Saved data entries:
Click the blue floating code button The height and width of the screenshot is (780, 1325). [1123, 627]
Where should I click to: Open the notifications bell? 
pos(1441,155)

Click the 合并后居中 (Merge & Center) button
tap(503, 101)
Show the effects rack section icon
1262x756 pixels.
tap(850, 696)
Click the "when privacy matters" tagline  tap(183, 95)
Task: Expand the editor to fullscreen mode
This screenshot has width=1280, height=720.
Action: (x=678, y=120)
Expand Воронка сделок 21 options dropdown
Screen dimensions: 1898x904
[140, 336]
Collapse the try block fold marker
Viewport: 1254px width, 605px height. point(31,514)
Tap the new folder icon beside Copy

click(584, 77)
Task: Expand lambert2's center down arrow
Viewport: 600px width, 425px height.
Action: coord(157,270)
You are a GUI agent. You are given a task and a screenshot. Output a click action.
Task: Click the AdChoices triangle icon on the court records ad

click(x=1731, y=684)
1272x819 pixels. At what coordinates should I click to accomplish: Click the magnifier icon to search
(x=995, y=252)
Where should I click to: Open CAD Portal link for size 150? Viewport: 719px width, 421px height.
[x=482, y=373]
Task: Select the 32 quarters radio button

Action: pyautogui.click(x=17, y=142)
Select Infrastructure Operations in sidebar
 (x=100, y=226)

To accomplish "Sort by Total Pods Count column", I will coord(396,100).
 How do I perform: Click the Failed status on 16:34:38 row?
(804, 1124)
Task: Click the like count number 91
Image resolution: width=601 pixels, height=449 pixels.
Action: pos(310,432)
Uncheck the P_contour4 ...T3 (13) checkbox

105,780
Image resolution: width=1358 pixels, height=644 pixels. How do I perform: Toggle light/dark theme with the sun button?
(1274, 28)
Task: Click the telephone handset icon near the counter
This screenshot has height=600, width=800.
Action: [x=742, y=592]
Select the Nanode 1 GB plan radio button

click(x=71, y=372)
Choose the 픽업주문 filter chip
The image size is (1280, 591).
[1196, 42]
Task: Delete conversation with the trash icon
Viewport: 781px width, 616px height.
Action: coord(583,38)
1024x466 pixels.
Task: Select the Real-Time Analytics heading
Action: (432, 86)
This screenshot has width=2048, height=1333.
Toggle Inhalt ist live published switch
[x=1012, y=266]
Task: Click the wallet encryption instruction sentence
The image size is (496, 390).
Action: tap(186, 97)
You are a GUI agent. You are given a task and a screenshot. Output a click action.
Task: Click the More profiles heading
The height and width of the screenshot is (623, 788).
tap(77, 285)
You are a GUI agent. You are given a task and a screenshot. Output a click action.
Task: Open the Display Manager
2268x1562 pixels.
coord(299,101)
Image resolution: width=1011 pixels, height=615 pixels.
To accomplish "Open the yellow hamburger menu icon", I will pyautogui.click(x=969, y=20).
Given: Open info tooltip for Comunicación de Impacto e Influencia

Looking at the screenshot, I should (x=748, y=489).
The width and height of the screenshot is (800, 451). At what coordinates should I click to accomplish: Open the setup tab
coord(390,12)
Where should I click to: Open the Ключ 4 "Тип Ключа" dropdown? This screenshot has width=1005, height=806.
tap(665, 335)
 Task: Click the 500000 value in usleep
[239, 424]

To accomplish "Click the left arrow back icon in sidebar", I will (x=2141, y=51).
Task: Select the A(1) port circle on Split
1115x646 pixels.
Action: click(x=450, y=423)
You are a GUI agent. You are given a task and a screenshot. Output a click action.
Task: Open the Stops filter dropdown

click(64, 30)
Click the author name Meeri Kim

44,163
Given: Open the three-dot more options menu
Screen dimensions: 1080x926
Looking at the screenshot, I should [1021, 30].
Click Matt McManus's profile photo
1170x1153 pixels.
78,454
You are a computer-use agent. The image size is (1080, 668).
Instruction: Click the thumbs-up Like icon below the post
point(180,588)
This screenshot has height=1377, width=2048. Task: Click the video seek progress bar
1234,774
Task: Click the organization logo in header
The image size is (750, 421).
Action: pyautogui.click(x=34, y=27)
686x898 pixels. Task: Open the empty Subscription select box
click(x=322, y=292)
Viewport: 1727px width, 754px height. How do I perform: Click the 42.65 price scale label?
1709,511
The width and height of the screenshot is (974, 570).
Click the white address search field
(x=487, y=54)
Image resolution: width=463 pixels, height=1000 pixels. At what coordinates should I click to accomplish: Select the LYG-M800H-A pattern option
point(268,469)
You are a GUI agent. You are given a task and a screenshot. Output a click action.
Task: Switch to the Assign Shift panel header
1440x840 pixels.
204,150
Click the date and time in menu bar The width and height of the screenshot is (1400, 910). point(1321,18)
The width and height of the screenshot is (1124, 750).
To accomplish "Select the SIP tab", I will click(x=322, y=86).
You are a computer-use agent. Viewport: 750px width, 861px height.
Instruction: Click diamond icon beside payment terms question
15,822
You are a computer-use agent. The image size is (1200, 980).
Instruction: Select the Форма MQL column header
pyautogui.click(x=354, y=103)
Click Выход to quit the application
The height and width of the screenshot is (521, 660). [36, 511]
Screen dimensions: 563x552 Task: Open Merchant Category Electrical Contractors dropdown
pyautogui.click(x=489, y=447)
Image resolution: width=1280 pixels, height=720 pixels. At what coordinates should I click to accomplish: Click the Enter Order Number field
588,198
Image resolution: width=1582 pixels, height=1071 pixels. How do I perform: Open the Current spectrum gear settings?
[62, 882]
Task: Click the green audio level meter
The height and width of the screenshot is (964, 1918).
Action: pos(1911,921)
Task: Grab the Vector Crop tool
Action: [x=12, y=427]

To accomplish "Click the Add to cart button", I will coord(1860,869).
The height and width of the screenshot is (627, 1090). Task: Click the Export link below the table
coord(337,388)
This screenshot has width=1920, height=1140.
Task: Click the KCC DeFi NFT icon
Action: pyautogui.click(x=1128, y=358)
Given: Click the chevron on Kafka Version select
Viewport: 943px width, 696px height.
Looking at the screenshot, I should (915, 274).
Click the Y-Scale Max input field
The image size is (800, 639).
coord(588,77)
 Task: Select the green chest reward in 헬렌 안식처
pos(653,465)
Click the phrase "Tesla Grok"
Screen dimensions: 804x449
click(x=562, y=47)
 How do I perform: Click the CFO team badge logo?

Job –
Duplicate all of the material above line for line, with no changes.

Task result –
Click the blue floating code button The height and width of the screenshot is (780, 1325). [1123, 627]
Where should I click to: Open the notifications bell? 
pos(1441,155)

Click the 合并后居中 (Merge & Center) button
tap(503, 101)
Show the effects rack section icon
1262x756 pixels.
tap(850, 696)
Click the "when privacy matters" tagline  tap(183, 95)
Task: Expand the editor to fullscreen mode
This screenshot has width=1280, height=720.
Action: (x=678, y=120)
Expand Воронка сделок 21 options dropdown
Screen dimensions: 1898x904
[140, 336]
Collapse the try block fold marker
Viewport: 1254px width, 605px height. point(31,514)
Tap the new folder icon beside Copy

click(584, 77)
Task: Expand lambert2's center down arrow
Viewport: 600px width, 425px height.
Action: coord(157,270)
You are a GUI agent. You are given a task and a screenshot. Output a click action.
Task: Click the AdChoices triangle icon on the court records ad

click(x=1731, y=684)
1272x819 pixels. At what coordinates should I click to accomplish: Click the magnifier icon to search
(x=995, y=252)
Where should I click to: Open CAD Portal link for size 150? Viewport: 719px width, 421px height.
[x=482, y=373]
Task: Select the 32 quarters radio button

Action: pyautogui.click(x=17, y=142)
Select Infrastructure Operations in sidebar
 (x=100, y=226)

To accomplish "Sort by Total Pods Count column", I will coord(396,100).
 How do I perform: Click the Failed status on 16:34:38 row?
(804, 1124)
Task: Click the like count number 91
Image resolution: width=601 pixels, height=449 pixels.
Action: pos(310,432)
Uncheck the P_contour4 ...T3 (13) checkbox

105,780
Image resolution: width=1358 pixels, height=644 pixels. How do I perform: Toggle light/dark theme with the sun button?
(1274, 28)
Task: Click the telephone handset icon near the counter
This screenshot has height=600, width=800.
Action: [x=742, y=592]
Select the Nanode 1 GB plan radio button

click(x=71, y=372)
Choose the 픽업주문 filter chip
The image size is (1280, 591).
[1196, 42]
Task: Delete conversation with the trash icon
Viewport: 781px width, 616px height.
Action: coord(583,38)
1024x466 pixels.
Task: Select the Real-Time Analytics heading
Action: (432, 86)
This screenshot has width=2048, height=1333.
Toggle Inhalt ist live published switch
[x=1012, y=266]
Task: Click the wallet encryption instruction sentence
The image size is (496, 390).
Action: tap(186, 97)
You are a GUI agent. You are given a task and a screenshot. Output a click action.
Task: Click the More profiles heading
The height and width of the screenshot is (623, 788).
tap(77, 285)
You are a GUI agent. You are given a task and a screenshot. Output a click action.
Task: Open the Display Manager
2268x1562 pixels.
coord(299,101)
Image resolution: width=1011 pixels, height=615 pixels.
To accomplish "Open the yellow hamburger menu icon", I will pyautogui.click(x=969, y=20).
Given: Open info tooltip for Comunicación de Impacto e Influencia

Looking at the screenshot, I should (x=748, y=489).
The width and height of the screenshot is (800, 451). At what coordinates should I click to accomplish: Open the setup tab
coord(390,12)
Where should I click to: Open the Ключ 4 "Тип Ключа" dropdown? This screenshot has width=1005, height=806.
tap(665, 335)
 Task: Click the 500000 value in usleep
[239, 424]

To accomplish "Click the left arrow back icon in sidebar", I will (x=2141, y=51).
Task: Select the A(1) port circle on Split
1115x646 pixels.
Action: click(x=450, y=423)
You are a GUI agent. You are given a task and a screenshot. Output a click action.
Task: Open the Stops filter dropdown

click(64, 30)
Click the author name Meeri Kim

44,163
Given: Open the three-dot more options menu
Screen dimensions: 1080x926
Looking at the screenshot, I should [1021, 30].
Click Matt McManus's profile photo
1170x1153 pixels.
78,454
You are a computer-use agent. The image size is (1080, 668).
Instruction: Click the thumbs-up Like icon below the post
point(180,588)
This screenshot has height=1377, width=2048. Task: Click the video seek progress bar
1234,774
Task: Click the organization logo in header
The image size is (750, 421).
Action: pyautogui.click(x=34, y=27)
686x898 pixels. Task: Open the empty Subscription select box
click(x=322, y=292)
Viewport: 1727px width, 754px height. How do I perform: Click the 42.65 price scale label?
1709,511
The width and height of the screenshot is (974, 570).
Click the white address search field
(x=487, y=54)
Image resolution: width=463 pixels, height=1000 pixels. At what coordinates should I click to accomplish: Select the LYG-M800H-A pattern option
point(268,469)
You are a GUI agent. You are given a task and a screenshot. Output a click action.
Task: Switch to the Assign Shift panel header
1440x840 pixels.
204,150
Click the date and time in menu bar The width and height of the screenshot is (1400, 910). point(1321,18)
The width and height of the screenshot is (1124, 750).
To accomplish "Select the SIP tab", I will click(x=322, y=86).
You are a computer-use agent. Viewport: 750px width, 861px height.
Instruction: Click diamond icon beside payment terms question
15,822
You are a computer-use agent. The image size is (1200, 980).
Instruction: Select the Форма MQL column header
pyautogui.click(x=354, y=103)
Click Выход to quit the application
The height and width of the screenshot is (521, 660). [36, 511]
Screen dimensions: 563x552 Task: Open Merchant Category Electrical Contractors dropdown
pyautogui.click(x=489, y=447)
Image resolution: width=1280 pixels, height=720 pixels. At what coordinates should I click to accomplish: Click the Enter Order Number field
588,198
Image resolution: width=1582 pixels, height=1071 pixels. How do I perform: Open the Current spectrum gear settings?
[62, 882]
Task: Click the green audio level meter
The height and width of the screenshot is (964, 1918).
Action: pos(1911,921)
Task: Grab the Vector Crop tool
Action: [x=12, y=427]

To accomplish "Click the Add to cart button", I will coord(1860,869).
The height and width of the screenshot is (627, 1090). Task: Click the Export link below the table
coord(337,388)
This screenshot has width=1920, height=1140.
Task: Click the KCC DeFi NFT icon
Action: pyautogui.click(x=1128, y=358)
Given: Click the chevron on Kafka Version select
Viewport: 943px width, 696px height.
Looking at the screenshot, I should (915, 274).
Click the Y-Scale Max input field
The image size is (800, 639).
coord(588,77)
 Task: Select the green chest reward in 헬렌 안식처
pos(653,465)
Click the phrase "Tesla Grok"
Screen dimensions: 804x449
click(x=562, y=47)
 How do I perform: Click the CFO team badge logo?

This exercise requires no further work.